Yee received her Master in Fine Arts (MFA) in metalsmithing, jewelry and crafts and thought it was important that other people interested in the craft were given the opportunity to learn the techniques. But after her many years of teaching, Yee is expecting to retire in 2015. She hopes someone will continue the program and make it stronger.

The ART 36 A-C classes offer jewelry/metal fabrication and jewelry casting that allows for a wide variety of projects that demonstrate the mastery of skills needed to excel in the craft.

“There is a wide range of students,” Yee said. “There’s an always changing curriculum, but the students who complete their projects love it.”

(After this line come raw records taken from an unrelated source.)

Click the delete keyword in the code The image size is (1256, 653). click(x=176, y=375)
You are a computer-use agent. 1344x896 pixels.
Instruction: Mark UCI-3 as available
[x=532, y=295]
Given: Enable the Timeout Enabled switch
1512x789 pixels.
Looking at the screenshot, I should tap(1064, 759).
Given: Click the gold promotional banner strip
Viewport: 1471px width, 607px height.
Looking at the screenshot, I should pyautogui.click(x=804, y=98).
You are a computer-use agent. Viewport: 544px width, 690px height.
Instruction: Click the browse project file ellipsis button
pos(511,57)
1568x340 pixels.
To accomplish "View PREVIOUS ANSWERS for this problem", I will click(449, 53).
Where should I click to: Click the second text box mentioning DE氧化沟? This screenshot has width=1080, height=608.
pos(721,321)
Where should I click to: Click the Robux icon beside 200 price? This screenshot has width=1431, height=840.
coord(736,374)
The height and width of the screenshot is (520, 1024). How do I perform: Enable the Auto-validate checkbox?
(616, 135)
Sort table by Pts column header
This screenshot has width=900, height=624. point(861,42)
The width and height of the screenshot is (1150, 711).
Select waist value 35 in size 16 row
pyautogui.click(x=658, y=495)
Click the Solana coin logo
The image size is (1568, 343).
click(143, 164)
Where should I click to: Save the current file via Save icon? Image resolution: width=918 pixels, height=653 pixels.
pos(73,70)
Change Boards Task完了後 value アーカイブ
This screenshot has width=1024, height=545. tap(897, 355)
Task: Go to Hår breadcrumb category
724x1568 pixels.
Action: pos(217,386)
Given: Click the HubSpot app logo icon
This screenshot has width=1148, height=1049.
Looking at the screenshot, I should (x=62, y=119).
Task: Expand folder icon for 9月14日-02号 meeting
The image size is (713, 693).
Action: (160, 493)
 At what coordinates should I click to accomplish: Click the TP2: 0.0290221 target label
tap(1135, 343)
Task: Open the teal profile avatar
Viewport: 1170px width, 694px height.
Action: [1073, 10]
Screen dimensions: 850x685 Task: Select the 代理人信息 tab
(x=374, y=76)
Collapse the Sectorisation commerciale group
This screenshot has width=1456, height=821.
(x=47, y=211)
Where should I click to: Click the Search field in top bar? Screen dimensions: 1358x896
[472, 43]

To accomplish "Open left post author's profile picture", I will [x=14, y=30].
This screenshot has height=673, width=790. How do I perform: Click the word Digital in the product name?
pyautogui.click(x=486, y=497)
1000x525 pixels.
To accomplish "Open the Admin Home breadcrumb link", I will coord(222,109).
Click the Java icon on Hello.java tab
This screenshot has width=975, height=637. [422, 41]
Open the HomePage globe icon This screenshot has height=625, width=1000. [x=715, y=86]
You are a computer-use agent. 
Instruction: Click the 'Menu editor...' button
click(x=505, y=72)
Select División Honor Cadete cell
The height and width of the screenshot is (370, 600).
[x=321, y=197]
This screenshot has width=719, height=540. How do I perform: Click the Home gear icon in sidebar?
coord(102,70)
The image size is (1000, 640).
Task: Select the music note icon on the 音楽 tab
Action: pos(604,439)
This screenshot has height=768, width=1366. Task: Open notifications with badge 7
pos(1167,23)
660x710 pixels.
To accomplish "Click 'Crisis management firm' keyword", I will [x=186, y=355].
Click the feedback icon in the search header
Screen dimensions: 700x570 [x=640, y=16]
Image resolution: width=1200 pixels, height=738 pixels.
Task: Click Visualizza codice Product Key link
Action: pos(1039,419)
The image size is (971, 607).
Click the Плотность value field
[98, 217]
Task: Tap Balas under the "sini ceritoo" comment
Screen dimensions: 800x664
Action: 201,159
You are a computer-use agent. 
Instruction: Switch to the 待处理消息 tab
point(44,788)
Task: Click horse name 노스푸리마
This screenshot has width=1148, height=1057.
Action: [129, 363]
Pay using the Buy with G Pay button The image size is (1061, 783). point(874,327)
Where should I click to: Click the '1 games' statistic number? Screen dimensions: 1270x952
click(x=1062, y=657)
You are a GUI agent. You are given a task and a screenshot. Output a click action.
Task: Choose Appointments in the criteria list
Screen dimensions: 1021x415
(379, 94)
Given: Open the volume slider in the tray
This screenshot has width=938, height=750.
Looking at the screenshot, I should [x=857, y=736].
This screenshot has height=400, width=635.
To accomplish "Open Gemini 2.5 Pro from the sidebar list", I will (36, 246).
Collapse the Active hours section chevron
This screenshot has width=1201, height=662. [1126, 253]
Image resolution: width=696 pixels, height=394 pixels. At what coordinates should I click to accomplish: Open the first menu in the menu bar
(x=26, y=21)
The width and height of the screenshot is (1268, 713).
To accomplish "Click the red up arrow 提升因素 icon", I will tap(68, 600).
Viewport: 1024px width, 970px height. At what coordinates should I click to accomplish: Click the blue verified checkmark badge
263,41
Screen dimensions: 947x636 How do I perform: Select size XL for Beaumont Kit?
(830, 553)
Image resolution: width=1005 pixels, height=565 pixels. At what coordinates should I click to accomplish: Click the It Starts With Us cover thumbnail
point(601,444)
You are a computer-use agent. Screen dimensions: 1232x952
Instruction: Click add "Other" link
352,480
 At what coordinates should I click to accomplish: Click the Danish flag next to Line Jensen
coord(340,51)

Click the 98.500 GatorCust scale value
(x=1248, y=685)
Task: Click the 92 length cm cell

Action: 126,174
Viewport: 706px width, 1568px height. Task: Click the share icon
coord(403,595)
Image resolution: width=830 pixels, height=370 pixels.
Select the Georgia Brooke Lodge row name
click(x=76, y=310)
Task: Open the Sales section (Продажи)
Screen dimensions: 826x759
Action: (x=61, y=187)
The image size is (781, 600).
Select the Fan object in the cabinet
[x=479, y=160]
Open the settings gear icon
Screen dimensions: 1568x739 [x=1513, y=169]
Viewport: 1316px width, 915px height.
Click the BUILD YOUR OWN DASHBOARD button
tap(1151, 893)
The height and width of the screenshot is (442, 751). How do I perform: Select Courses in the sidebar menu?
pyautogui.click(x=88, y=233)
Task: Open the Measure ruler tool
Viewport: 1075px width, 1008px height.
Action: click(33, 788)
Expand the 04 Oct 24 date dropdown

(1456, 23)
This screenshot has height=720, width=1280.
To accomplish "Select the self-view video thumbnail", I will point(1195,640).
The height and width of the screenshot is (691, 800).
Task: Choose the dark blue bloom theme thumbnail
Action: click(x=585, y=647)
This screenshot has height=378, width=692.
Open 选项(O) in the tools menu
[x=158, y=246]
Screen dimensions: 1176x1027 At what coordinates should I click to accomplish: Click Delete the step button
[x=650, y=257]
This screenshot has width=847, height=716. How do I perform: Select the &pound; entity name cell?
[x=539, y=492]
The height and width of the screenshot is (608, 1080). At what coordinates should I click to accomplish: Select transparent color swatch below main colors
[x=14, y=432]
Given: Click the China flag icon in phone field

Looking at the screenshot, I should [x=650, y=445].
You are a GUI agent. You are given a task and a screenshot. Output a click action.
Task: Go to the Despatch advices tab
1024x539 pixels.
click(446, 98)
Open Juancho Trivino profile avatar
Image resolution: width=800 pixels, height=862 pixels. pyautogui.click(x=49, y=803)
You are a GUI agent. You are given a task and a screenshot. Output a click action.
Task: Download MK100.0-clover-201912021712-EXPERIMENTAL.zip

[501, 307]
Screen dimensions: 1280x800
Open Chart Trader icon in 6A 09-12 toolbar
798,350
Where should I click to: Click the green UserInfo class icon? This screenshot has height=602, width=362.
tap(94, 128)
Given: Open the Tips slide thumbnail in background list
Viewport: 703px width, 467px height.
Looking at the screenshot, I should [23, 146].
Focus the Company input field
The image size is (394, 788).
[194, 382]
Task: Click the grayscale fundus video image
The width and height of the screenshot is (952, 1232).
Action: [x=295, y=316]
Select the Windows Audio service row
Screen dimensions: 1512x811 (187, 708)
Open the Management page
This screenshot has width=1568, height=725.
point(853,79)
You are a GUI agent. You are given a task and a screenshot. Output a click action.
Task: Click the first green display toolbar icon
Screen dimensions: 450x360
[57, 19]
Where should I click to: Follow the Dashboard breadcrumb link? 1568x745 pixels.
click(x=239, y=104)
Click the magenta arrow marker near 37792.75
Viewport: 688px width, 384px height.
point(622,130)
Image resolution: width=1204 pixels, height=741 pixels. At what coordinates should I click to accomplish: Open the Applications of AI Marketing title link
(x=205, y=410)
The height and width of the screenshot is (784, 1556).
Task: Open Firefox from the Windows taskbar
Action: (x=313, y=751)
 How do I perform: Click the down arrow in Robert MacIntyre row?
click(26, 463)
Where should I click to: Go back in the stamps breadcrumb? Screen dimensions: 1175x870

Karen Westerfield previously held a job as makeup and special effects artist in the film industry, but severe arthritis forced her to find something new to do in her free time. Westerfield said she always had an interest in metalsmithing when she was younger and is class has been the perfect outlet to explore her interest.

“[This class] is filling a huge void for me,” Westerfield said. “I use my knowledge from makeup effects to make things I love and Karen has been so encouraging.”

Westerfield recently won a jewelry craft scholarship for her pieces that were centered around Japanese food and folk art. She created metal pieces to resemble sushi and Japanese cranes.

Roxanna Morelli is in her second semester of the program and in the process of creating a spinner ring, a ring combination that is composed of a stationary ring with a moveable piece layered on top. Morelli is creating a spinner ring that she described as “a modern version of Game of Thrones.”

“I’ve always had a passion for jewelry making,” Morelli said. “I’m taking this class for fun and to further my education as a metalsmith.”

Yee takes her job very seriously because she finds it important that an instructor has to teach the techniques and teach them correctly so students are able to make the most of the program.

“People take these classes for person enrichment,” Yee said. “People want to explore themselves and someone with the knowledge and passion has to teach these techniques.”